▸ **Try it**:
Starting at the first line of the records and ending with the line that holds "x-tick-label: NB is", both included, rewrite those lines as a numbered list and skip any blank lines.

:::

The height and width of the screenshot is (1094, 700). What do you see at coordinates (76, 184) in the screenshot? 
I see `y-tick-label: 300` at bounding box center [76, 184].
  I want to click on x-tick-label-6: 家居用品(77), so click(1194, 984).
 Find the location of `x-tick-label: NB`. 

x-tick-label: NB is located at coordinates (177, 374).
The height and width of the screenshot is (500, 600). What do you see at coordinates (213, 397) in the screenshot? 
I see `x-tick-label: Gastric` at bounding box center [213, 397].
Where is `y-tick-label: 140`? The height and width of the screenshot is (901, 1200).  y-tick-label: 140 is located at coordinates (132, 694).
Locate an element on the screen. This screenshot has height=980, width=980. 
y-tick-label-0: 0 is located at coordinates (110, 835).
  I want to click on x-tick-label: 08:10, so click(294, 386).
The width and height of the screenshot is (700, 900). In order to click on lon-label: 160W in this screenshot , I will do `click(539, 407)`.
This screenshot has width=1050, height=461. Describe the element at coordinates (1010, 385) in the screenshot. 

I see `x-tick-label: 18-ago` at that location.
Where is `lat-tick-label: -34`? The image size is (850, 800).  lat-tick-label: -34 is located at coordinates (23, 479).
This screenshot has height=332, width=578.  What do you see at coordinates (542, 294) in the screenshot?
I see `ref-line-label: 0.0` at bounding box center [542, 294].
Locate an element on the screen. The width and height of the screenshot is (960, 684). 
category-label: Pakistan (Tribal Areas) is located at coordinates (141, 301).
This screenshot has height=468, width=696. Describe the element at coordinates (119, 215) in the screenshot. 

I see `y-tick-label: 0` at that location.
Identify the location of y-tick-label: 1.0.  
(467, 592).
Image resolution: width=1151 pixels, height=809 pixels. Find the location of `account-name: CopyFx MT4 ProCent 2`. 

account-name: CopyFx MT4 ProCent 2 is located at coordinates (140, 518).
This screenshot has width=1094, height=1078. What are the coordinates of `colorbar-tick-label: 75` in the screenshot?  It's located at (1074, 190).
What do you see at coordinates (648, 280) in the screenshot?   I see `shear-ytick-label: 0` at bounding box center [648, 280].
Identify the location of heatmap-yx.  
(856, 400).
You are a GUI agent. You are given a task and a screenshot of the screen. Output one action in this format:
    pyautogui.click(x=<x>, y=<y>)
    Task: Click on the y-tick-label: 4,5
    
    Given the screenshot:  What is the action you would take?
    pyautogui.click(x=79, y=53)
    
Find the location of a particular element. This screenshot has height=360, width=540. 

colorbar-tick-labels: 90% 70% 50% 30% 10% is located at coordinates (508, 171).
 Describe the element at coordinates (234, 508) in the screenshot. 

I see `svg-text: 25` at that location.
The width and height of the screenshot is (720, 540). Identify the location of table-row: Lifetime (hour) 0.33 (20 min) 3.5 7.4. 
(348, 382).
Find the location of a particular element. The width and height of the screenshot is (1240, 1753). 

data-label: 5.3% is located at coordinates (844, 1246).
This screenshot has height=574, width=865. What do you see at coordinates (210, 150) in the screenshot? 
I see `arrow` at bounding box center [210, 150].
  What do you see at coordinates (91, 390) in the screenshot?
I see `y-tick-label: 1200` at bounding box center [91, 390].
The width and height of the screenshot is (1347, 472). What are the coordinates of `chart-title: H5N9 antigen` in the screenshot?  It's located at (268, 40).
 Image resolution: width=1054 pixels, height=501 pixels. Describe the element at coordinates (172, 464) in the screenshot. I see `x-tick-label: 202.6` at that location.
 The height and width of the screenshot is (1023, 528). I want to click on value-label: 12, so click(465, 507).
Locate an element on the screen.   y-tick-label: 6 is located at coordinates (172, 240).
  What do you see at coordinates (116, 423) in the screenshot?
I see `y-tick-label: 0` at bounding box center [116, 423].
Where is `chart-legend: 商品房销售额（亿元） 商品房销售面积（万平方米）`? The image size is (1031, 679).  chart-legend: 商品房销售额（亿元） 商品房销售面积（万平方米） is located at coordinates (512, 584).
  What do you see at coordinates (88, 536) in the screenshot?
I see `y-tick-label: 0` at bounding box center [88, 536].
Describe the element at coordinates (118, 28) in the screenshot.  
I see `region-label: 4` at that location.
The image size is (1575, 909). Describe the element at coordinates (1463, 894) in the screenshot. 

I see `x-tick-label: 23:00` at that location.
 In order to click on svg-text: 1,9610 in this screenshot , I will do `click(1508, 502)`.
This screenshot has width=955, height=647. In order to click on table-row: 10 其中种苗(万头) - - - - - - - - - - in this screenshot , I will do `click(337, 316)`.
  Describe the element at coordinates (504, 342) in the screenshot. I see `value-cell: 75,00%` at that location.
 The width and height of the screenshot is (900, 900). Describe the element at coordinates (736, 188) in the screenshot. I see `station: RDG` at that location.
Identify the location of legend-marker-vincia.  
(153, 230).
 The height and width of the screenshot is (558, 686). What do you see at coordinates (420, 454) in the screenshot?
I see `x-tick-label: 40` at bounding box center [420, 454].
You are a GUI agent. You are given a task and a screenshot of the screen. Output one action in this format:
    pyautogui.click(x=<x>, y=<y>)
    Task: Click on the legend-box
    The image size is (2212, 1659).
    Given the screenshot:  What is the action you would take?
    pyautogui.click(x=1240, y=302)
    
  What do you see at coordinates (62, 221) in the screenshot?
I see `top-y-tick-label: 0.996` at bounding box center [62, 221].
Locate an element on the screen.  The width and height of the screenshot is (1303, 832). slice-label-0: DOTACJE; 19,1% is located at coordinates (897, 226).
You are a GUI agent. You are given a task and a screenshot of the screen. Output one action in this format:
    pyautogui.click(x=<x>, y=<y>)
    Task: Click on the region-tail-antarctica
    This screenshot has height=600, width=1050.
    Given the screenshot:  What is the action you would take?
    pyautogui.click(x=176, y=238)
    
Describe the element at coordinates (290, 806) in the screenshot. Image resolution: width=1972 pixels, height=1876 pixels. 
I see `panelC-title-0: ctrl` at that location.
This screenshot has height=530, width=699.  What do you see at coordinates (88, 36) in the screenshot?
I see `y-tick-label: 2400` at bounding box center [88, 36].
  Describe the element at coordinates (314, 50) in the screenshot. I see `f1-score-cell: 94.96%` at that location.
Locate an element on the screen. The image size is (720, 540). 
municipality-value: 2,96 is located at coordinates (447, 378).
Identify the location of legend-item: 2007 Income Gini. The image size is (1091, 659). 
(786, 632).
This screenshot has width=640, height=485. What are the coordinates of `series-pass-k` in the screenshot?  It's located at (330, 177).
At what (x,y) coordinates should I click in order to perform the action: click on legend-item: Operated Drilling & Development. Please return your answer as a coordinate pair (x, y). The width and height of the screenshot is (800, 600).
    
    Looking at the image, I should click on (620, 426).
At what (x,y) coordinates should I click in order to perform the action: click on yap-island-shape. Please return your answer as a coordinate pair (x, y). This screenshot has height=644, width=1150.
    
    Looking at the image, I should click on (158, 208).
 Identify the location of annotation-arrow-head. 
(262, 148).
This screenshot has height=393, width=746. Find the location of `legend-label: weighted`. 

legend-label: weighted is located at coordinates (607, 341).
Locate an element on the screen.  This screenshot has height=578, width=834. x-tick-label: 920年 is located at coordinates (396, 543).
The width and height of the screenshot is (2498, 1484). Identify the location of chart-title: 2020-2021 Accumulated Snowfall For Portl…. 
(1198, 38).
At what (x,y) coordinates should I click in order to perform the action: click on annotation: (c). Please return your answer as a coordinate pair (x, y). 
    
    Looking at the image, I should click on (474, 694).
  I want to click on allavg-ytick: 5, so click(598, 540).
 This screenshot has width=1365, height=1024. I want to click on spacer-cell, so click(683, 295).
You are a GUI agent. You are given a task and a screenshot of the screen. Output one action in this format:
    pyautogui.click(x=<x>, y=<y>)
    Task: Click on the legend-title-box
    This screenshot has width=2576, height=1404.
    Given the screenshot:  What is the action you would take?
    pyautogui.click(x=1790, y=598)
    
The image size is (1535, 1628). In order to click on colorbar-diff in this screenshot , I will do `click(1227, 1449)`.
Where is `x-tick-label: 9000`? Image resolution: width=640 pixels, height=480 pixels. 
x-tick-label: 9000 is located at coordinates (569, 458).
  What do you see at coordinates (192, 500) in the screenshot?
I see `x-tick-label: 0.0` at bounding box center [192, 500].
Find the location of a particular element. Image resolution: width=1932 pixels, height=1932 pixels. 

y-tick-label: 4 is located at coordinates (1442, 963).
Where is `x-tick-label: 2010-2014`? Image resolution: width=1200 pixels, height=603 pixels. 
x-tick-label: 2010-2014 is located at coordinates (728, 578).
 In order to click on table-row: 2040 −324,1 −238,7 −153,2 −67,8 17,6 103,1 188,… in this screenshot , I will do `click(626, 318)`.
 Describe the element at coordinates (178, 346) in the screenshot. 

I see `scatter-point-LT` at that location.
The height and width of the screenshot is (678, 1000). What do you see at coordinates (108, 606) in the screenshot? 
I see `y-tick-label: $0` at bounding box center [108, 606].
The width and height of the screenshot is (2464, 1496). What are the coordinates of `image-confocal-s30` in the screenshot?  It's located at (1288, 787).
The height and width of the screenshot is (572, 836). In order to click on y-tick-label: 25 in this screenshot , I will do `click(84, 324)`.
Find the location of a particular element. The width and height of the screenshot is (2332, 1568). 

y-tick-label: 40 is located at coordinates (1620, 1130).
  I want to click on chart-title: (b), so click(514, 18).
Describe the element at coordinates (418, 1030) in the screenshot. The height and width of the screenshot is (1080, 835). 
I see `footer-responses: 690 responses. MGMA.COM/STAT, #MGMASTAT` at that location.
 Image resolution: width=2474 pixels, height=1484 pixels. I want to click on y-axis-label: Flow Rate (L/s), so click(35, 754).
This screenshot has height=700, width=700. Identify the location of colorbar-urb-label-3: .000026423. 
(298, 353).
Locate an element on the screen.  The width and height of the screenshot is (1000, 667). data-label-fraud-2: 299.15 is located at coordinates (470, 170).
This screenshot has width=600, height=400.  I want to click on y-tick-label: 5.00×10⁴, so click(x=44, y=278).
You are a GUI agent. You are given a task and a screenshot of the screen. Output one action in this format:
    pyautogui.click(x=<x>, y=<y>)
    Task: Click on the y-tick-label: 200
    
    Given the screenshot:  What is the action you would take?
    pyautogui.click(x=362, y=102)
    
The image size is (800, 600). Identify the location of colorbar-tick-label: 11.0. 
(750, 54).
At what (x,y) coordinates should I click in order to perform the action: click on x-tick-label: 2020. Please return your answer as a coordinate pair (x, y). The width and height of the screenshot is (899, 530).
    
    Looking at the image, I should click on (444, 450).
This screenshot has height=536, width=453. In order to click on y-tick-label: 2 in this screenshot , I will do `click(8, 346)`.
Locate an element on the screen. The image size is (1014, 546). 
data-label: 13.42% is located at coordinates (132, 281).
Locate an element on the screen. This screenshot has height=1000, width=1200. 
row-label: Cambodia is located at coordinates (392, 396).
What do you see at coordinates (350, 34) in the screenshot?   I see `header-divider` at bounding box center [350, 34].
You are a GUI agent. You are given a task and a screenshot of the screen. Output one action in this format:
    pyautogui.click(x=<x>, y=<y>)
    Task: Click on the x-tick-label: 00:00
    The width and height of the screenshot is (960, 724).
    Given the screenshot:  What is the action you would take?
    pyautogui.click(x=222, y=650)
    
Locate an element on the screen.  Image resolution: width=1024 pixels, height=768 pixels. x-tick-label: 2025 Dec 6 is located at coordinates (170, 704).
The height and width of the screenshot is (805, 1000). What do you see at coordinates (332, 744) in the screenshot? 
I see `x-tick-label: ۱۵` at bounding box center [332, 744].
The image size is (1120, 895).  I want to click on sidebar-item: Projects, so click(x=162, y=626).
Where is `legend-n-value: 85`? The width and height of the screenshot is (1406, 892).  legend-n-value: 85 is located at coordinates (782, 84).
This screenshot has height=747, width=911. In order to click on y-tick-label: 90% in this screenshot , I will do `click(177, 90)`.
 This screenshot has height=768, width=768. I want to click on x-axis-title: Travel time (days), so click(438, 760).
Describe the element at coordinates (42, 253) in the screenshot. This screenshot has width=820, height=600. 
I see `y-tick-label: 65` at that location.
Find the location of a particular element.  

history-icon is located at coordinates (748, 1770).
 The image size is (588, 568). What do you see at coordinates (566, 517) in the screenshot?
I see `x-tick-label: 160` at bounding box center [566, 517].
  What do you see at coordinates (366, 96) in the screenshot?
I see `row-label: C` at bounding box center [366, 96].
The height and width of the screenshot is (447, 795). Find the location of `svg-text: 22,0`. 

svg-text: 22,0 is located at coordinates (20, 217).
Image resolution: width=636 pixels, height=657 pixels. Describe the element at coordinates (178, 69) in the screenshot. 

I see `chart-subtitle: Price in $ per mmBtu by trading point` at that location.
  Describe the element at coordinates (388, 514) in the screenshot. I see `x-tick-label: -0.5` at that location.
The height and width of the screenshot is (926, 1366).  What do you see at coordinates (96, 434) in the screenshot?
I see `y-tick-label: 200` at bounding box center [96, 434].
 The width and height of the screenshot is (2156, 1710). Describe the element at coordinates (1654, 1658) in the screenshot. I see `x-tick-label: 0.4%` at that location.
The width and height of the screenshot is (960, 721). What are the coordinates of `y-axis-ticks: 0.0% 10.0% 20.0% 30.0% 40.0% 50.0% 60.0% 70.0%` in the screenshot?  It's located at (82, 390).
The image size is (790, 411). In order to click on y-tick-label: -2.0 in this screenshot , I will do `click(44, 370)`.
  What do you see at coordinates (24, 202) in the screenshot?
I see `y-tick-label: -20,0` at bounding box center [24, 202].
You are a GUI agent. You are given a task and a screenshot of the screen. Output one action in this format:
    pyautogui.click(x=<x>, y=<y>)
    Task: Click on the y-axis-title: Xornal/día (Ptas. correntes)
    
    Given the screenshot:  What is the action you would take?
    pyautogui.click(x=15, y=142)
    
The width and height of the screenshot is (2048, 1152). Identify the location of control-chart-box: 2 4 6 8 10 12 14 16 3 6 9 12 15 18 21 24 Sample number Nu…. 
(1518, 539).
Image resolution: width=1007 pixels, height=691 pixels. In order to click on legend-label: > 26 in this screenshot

:::

▸ **Task result**:
1. The height and width of the screenshot is (1094, 700). What do you see at coordinates (76, 184) in the screenshot? 
2. I see `y-tick-label: 300` at bounding box center [76, 184].
3.   I want to click on x-tick-label-6: 家居用品(77), so click(1194, 984).
4.  Find the location of `x-tick-label: NB`. 
5. x-tick-label: NB is located at coordinates (177, 374).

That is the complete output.